- **Problems and tasks**
1. In the meditation text, who assures us that children are born meditators?
2. Reproduce the part of the meditation text that begins at the words "Meditation in its" and stops after "being and doing.".
3. Can you recast the paragraph of the meditation text that opens with "The conversations discuss" as a bulleted list, keeping its main facts?
-- Start Text section --
Meditation in its fullest sense encompasses the whole of life—what one hesitates to characterize as "nonmeditative" activities. In fact, it reaches well beyond the perimeters of a daily sitting meditation practice. Meditation helps develop the right attitude of mind toward the events of life. It seeks to balance contemplation and action, or being and doing.
The conversations discuss the essentially complementary roles of teacher and student in the practice of meditation; the need for community; and what the good life and the good death are. The meditative consciousness moves us to alleviate the suffering of Tibet that Wayne Teasdale invokes. It embraces the feminine dimension in the Christian trinity that Edward McCorkell explores; the easily doable one-minute meditation Bhante Gunaratana offers; the problem of the media culture which Swami Satchidananda analyzes; the dangers of spiritual materialism Swami Shankarananda warns about. Also, Laurence Freeman assures us children are born meditators. Tenzin Wangyal elucidates the Bon approach to death. Shree Chitrabhanu looks beyond formal religious institutions, as the Jain way seeks to contribute to the peaceful transformation of the world.
-- End Text section --
-- Start Raw data --
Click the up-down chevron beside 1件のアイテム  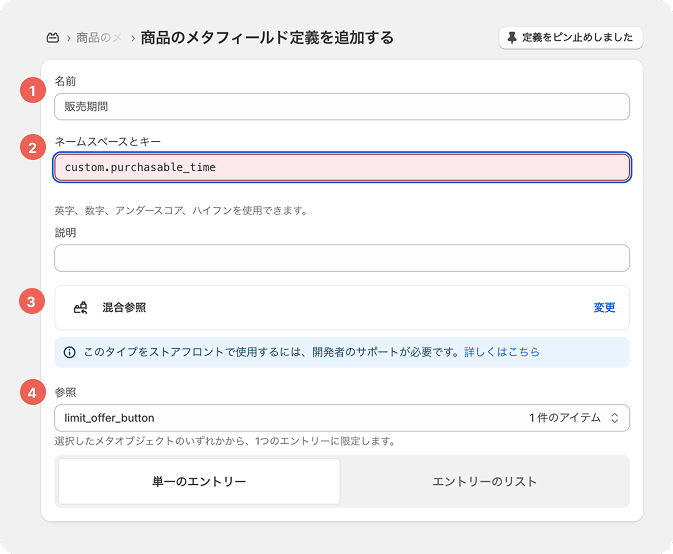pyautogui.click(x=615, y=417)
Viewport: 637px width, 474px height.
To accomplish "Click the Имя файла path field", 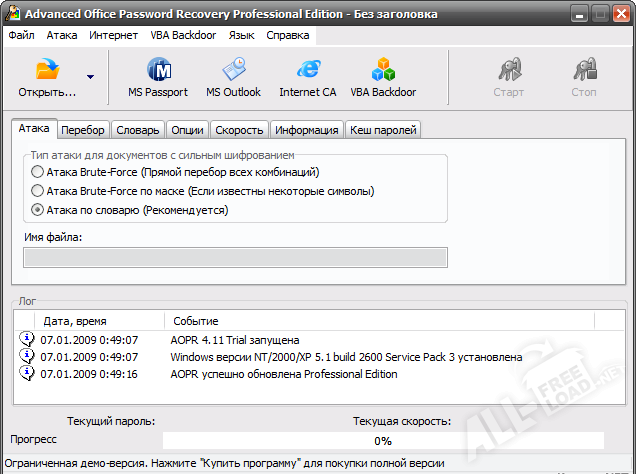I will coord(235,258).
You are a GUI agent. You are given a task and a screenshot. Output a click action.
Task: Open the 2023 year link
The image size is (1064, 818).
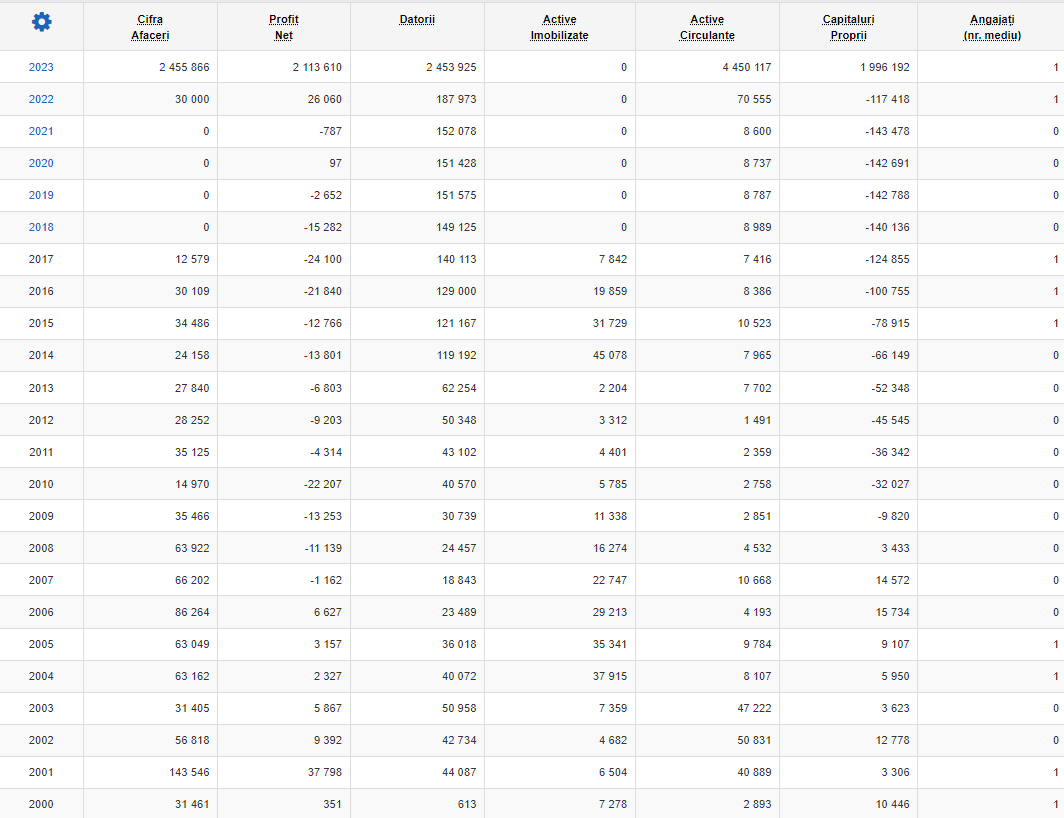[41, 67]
-- End Raw data --
-- Start Raw data --
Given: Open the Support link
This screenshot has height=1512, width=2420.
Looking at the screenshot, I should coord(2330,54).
-- End Raw data --
-- Start Raw data --
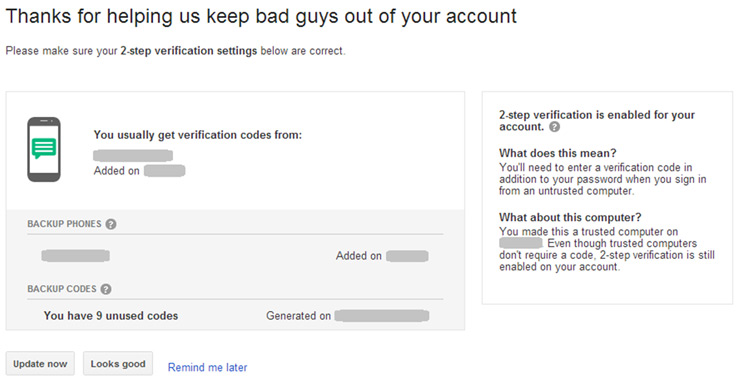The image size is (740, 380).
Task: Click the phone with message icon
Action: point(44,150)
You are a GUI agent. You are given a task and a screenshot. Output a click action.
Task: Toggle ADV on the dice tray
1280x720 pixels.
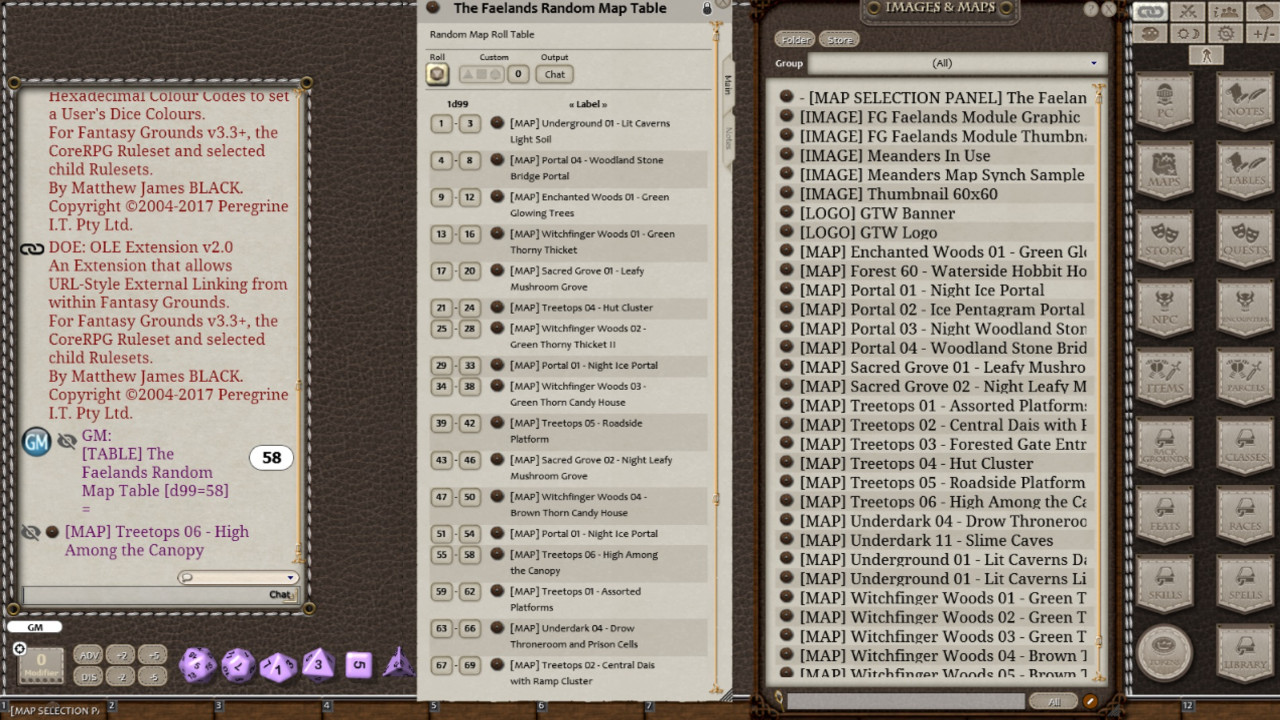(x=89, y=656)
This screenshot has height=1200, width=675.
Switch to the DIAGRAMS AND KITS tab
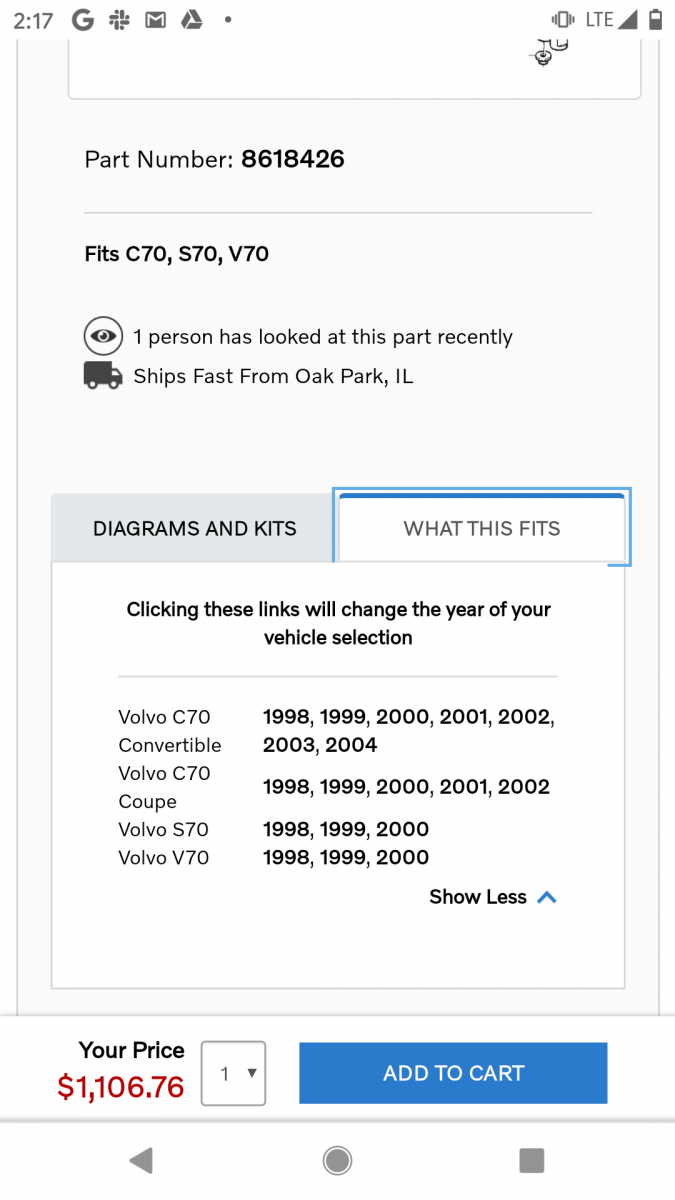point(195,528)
-- End Raw data --
- **The replies**
1. Laurence Freeman.

2.
Meditation in its fullest sense encompasses the whole of life—what one hesitates to characterize as "nonmeditative" activities. In fact, it reaches well beyond the perimeters of a daily sitting meditation practice. Meditation helps develop the right attitude of mind toward the events of life. It seeks to balance contemplation and action, or being and doing.

3.
- The conversations cover the complementary roles of teacher and student in meditation, the need for community, and what the good life and the good death are.
- Wayne Teasdale invokes the suffering of Tibet, which meditative consciousness moves us to alleviate.
- Edward McCorkell explores the feminine dimension in the Christian trinity.
- Bhante Gunaratana offers an easily doable one-minute meditation.
- Swami Satchidananda analyzes the problem of the media culture.
- Swami Shankarananda warns about the dangers of spiritual materialism.
- Laurence Freeman assures us children are born meditators.
- Tenzin Wangyal elucidates the Bon approach to death.
- Shree Chitrabhanu looks beyond formal religious institutions, as the Jain way seeks to contribute to the peaceful transformation of the world.